● **Saved data entries**
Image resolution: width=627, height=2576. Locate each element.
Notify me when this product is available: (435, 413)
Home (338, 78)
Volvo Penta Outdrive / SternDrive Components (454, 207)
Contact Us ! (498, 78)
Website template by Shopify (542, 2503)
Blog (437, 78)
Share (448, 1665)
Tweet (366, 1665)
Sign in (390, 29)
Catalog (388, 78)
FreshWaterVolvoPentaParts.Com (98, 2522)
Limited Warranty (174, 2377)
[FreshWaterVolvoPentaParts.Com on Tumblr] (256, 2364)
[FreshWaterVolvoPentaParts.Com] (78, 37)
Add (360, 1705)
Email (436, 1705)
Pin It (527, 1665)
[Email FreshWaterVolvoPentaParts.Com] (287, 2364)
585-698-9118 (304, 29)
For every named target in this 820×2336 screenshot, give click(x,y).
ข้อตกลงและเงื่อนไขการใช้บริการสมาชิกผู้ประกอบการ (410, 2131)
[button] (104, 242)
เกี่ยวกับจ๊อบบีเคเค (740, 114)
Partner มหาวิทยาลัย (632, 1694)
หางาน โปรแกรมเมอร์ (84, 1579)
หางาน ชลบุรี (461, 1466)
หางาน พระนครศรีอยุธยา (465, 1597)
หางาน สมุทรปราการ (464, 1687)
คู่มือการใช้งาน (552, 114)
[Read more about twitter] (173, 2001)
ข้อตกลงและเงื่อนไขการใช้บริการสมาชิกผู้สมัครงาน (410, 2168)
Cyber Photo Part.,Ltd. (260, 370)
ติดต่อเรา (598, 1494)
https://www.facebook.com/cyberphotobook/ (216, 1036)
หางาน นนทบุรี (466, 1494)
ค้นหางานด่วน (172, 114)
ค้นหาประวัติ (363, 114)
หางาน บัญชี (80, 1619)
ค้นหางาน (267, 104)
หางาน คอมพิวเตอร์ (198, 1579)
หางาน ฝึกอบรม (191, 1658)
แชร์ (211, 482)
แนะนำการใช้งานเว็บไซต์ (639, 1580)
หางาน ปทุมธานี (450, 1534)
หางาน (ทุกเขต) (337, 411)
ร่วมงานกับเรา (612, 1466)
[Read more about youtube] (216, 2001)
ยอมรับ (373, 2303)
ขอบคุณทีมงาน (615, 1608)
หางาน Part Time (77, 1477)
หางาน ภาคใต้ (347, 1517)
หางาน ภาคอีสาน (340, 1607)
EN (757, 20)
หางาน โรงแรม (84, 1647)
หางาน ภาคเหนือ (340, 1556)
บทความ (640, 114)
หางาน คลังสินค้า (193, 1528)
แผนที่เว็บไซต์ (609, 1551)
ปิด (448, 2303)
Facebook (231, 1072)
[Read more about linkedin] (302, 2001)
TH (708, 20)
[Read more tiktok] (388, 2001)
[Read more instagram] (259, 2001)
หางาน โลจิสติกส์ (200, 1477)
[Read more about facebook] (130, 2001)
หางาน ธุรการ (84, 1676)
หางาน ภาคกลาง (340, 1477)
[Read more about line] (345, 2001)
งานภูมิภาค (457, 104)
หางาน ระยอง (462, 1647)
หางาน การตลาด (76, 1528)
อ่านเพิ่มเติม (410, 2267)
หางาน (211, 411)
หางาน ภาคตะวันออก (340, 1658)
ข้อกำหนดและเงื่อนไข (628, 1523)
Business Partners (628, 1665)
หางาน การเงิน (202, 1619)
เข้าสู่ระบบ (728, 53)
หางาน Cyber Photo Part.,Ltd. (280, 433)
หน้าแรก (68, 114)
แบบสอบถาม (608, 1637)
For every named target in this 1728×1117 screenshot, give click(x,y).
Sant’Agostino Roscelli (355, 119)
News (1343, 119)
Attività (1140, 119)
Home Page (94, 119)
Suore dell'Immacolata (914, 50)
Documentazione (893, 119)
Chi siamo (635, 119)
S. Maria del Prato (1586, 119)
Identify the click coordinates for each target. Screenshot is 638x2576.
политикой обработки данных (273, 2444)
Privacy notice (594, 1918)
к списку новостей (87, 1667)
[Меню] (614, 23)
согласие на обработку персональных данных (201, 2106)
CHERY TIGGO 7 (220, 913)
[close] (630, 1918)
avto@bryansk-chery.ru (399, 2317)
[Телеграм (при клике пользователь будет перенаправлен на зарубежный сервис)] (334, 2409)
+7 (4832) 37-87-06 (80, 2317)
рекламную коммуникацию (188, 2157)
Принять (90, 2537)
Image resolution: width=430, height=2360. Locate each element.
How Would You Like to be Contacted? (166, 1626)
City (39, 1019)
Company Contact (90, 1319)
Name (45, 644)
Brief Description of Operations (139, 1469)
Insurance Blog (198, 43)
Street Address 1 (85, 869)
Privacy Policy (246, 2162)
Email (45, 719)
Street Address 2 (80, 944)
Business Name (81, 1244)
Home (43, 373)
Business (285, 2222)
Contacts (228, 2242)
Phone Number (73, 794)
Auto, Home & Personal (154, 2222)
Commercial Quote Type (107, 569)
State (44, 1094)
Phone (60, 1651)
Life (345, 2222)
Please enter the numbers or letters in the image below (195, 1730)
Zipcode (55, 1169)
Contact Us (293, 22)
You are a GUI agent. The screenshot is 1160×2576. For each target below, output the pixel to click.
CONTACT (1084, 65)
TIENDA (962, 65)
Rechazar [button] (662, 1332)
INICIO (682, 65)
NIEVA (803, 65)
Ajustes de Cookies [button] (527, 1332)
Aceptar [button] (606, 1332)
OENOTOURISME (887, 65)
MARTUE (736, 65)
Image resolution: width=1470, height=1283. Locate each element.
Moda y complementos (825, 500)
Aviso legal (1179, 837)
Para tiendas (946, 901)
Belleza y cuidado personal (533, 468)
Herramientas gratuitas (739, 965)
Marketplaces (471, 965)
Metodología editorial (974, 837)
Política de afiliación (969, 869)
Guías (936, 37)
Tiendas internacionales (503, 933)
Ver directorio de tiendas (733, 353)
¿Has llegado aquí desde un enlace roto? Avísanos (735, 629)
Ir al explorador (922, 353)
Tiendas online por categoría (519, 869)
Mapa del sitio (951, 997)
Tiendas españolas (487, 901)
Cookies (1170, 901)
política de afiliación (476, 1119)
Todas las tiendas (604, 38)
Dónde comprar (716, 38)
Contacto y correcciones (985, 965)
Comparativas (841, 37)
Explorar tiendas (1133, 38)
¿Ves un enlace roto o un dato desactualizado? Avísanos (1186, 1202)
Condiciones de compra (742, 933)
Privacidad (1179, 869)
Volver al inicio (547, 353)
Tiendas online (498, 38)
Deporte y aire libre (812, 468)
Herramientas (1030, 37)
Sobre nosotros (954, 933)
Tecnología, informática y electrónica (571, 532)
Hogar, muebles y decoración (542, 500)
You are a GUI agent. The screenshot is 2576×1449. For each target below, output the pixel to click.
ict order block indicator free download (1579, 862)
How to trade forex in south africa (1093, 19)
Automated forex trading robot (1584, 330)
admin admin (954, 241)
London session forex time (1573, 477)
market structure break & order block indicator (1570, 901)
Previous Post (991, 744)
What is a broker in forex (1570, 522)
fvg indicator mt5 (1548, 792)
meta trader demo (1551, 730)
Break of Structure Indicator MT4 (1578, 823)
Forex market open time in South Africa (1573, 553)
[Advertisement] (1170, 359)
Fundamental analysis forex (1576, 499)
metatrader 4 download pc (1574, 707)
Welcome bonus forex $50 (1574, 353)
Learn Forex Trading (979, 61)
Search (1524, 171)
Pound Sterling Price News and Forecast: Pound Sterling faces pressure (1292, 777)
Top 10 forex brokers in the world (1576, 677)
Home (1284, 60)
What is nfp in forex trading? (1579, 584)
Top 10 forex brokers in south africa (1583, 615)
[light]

● **ACTIVITY**
Output each line of the records above exactly, beginning at the first, and stop once the line containing "Catalog (388, 78)" has been output.

● **OUTPUT FOR THIS EXERCISE**
Image resolution: width=627, height=2576. Locate each element.
Notify me when this product is available: (435, 413)
Home (338, 78)
Volvo Penta Outdrive / SternDrive Components (454, 207)
Contact Us ! (498, 78)
Website template by Shopify (542, 2503)
Blog (437, 78)
Share (448, 1665)
Tweet (366, 1665)
Sign in (390, 29)
Catalog (388, 78)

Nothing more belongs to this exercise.